* PROBLEM
Write the next part of the account below of the 1862 ambush near Walkerville, picking up right after its final sentence.

* TEXT EXTRACT
______

The 'bushwacking' near Walkerville; two soldiers and one citizen killed.
A typical account of the local fighting, hard feelings and hardships created during the war years (Edited for easier reading, and also an attempt to make it a bit more objective/scientific by removing some of the subjective/emotional vocabulary, and often slight Union 'leanings' in the original verson.)
...On Wed, April 2, 1862, Co. H.S. Lipscomb of the 11th Mo State Militia and Capt. Wilmot, with an escort of 13 men started from Shelbina heading to Shelbyville via the Walkerville road, with a wagon load of supplies.  A little less than a mile south of the the Walkerville Mill they were ambused by Tom Stacy's band of about 16 men.  Two militiamen of the 11th Missouri State Militia, Mr. Long and Thomas Herbst from Shelby Co, plus a citizen of Shelby Co, Lilburn Hale who lived 3mi SE of Shelbyville, were killed by Stacy's men.  Mr. Hale had been overtaken about a quarter mile from the ambush, on his way home by the State Militia and was riding with them.  He had gone to Shelbina that morning to mail a letter to his son J.C. Hale in Pike Co.  All the men were shot in the head at close range.  It was wondered why at least a dozen were not killed.  Ring, Deener and Henning of the 11th Missouri State Militia were wounded.

______

* INFORMATION SUPPLIED
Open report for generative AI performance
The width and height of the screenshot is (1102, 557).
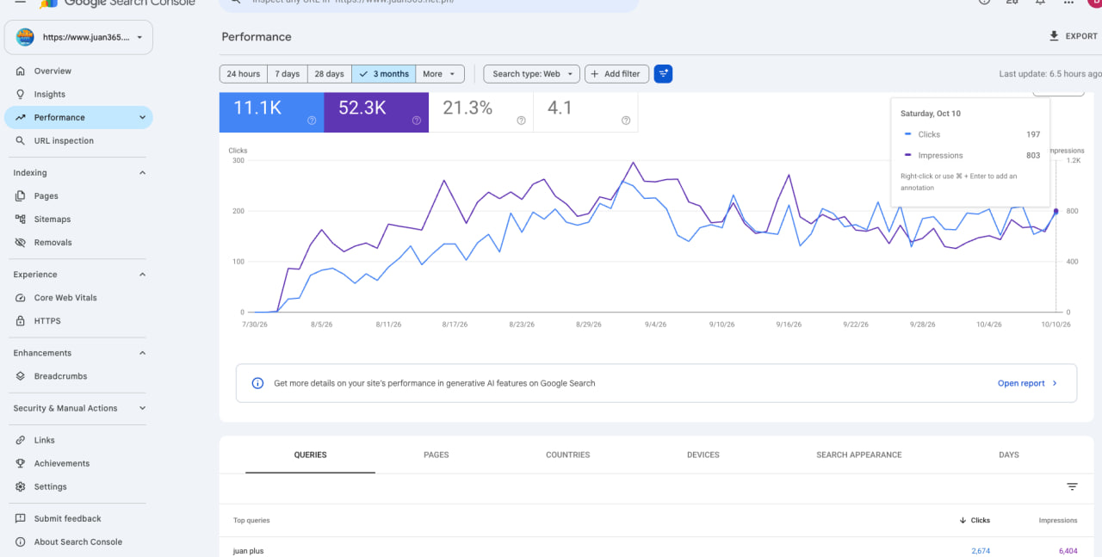(x=1028, y=383)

______

* RESPONSE TO THE EXERCISE
...Col Lipscomb galloped on to Shelbyville to give the alarm.  The Militia at Shelbyville, Lt. John Donahue with 25 men started immediately in pursuit of Stacy.  Lt. Holiday's squad, under Sgt. Engles, went directly to the site of the shooting and started on the trail in the muddy ground from the Walkerville area SE.  In the middle of the afternoon the next day, Lt. Donahue came upon Stacy's group at Kincheloe bride on Black Creek, ten miles east of Walkersville.  Stacy had just crossed the bridge heading north or northeast.  The Federals were going east.  The Federals charged Stacy's men, who scattered, taking to the brush, swimming back across Black Creek or just fleeing straight away. 
...Two of Stacy's men were killed outright, one drowned in Black Creek and another badly wounded was never found.  Stacy himself abandoned his horse and gear.  Stacy's men killed were, William Carnehan who lived at Walkerville, leaving a wife and child, and James Bradley from NW Shelby Co.  Bradley had been riding a mule and either jumped or was thrown off.  He then threw away a fine double barrel shotgun and started to run.  Sgt. John S. Duncan, alter postmaster at Shelbyville, being mounted, was immediately upon Bradley, who stopped, threw up his hands and called out rapidly and excitedly, "Don't shoot, I give up, I hain't done nothing," etc.  Duncan replied, "Well, I can't shoot an unarmed man," lowering  his gun.  As Bradley started to go back as for his shotgun, Duncan said, "Don't run."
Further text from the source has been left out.